Yes, I don't know what I think about.
There should be only one "Hello,world!".
Because I am using "Berkeley DB" to store some objects.
The exact way to do this is "marshalling".
I am lazy to do "marshalling", so copy whole object and dynamically
allocated string to a buffer.
Then I can only save this buffer to database.
Thanks.

Regards,
cylin.
 
G

Gagan Deep Singh

cylin said:
Dear all,

When I use memcpy second time, it seems to be no use.
There should be two "Hello,world!" strings in this buffer.
I don't know what's wrong?
Please help, thanks.

Regards,
cylin.
----------------------------------------------
#include <cstdio>
#include <cstring>
#include <iostream>
using namespace std;

static unsigned char buffer[100];

class CA {
public:
int a;
char* sa;
CA(int ia):a(ia),sa(NULL) {}
};

int main(int argc, char* argv[])

== Entries shown ==

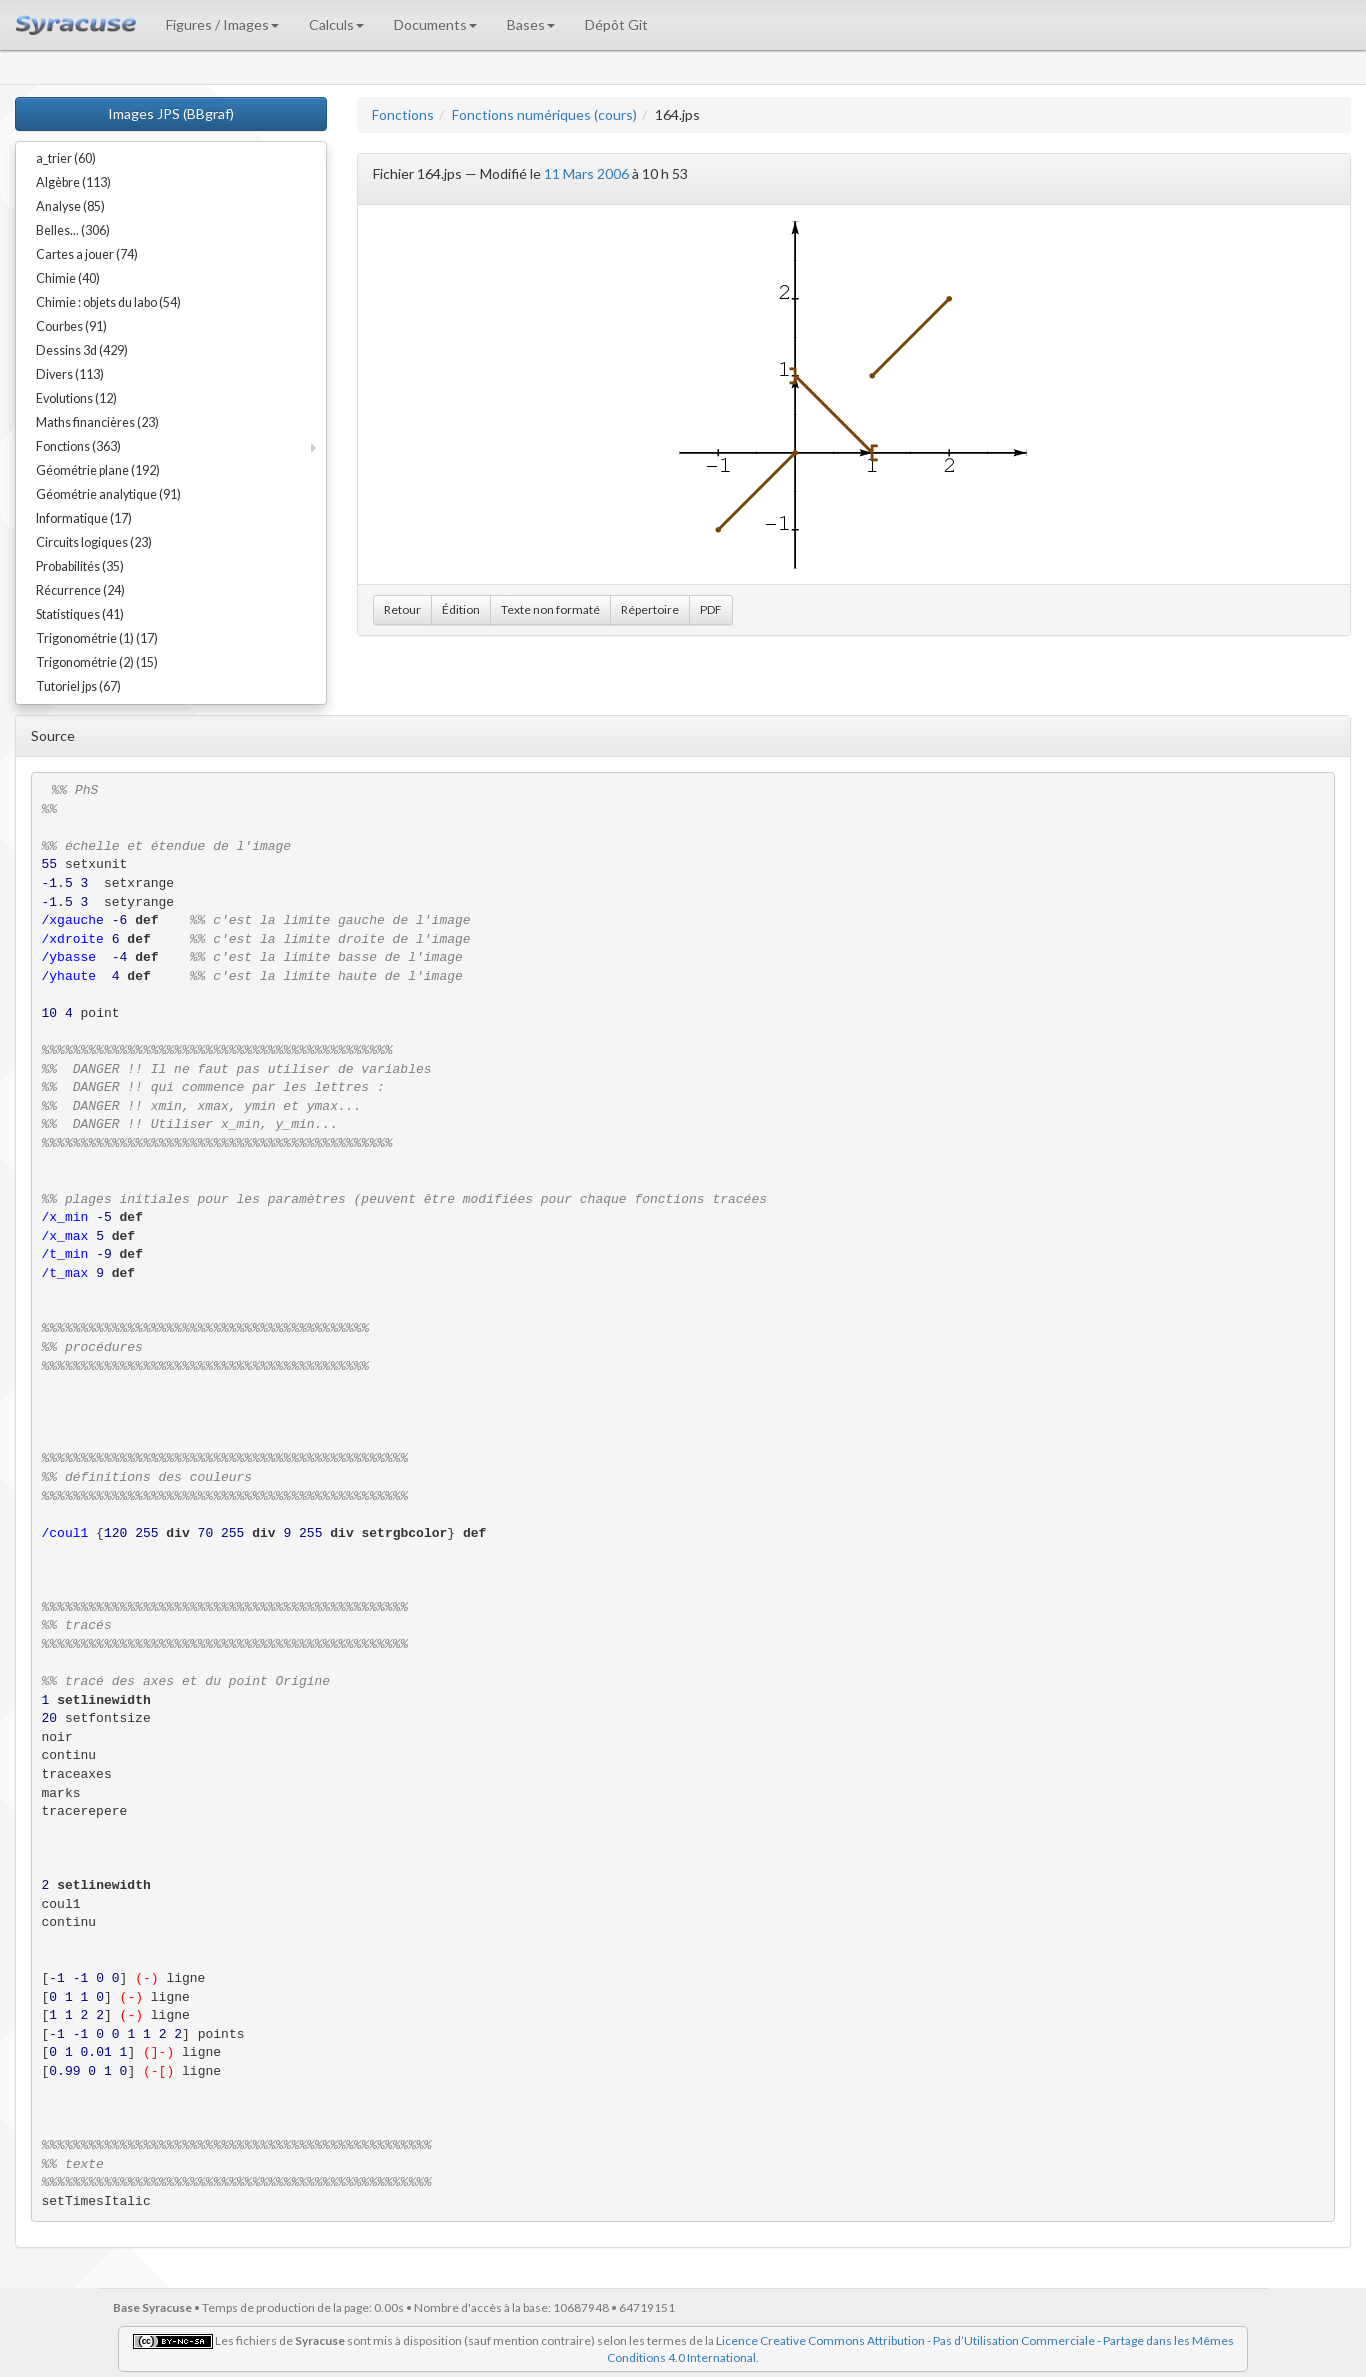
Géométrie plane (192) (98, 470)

---

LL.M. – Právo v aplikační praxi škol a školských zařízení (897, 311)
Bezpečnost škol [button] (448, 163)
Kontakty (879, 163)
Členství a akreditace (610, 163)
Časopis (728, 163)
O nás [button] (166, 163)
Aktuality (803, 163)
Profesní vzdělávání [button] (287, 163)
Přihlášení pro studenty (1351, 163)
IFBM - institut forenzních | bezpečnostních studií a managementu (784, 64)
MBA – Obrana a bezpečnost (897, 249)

--

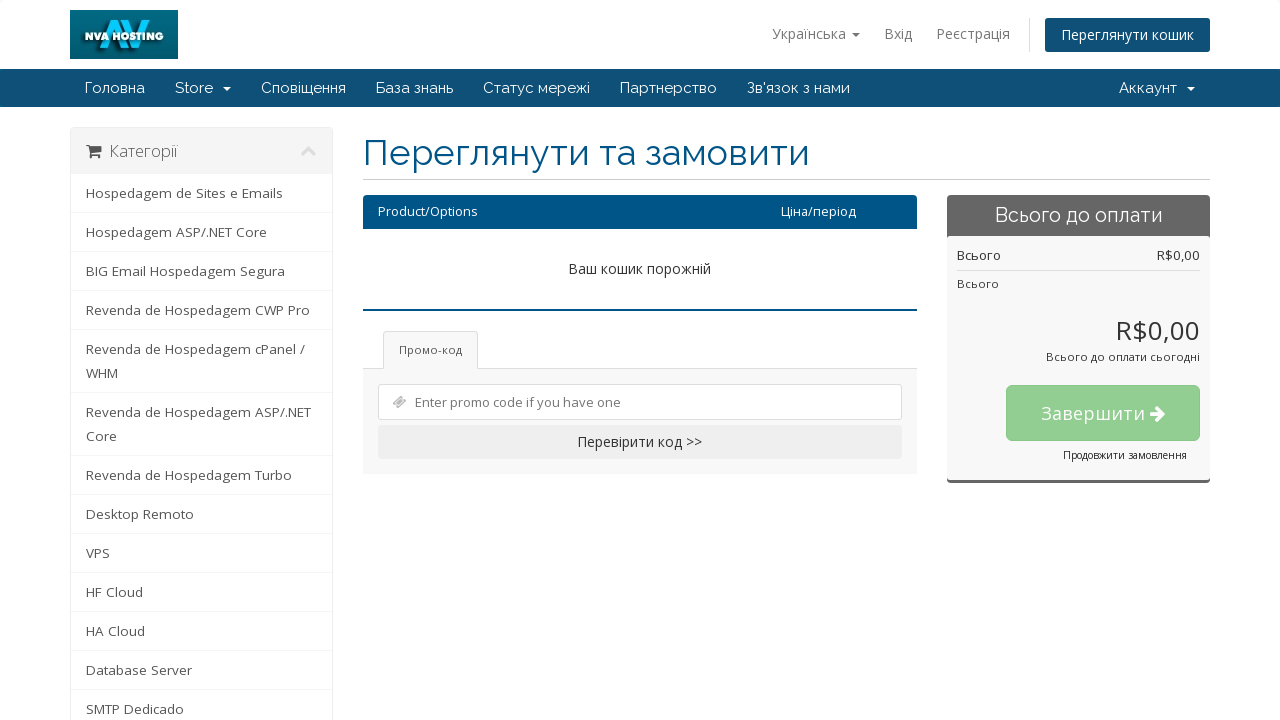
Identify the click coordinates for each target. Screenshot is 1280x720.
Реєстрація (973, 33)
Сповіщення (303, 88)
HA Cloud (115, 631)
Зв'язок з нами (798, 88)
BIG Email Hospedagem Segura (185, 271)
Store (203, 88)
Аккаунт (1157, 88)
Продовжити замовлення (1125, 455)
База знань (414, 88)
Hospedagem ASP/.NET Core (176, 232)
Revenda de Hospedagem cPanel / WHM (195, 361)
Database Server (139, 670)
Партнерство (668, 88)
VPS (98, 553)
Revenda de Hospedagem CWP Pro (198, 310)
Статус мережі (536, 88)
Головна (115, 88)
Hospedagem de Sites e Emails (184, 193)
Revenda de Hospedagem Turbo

== Description of the task ==
Retype the part of the forum post between "When I use memcpy" and "Please help, thanks.", inclusive. The items have nothing to do with the forum post.

== Response below ==
When I use memcpy second time, it seems to be no use.
There should be two "Hello,world!" strings in this buffer.
I don't know what's wrong?
Please help, thanks.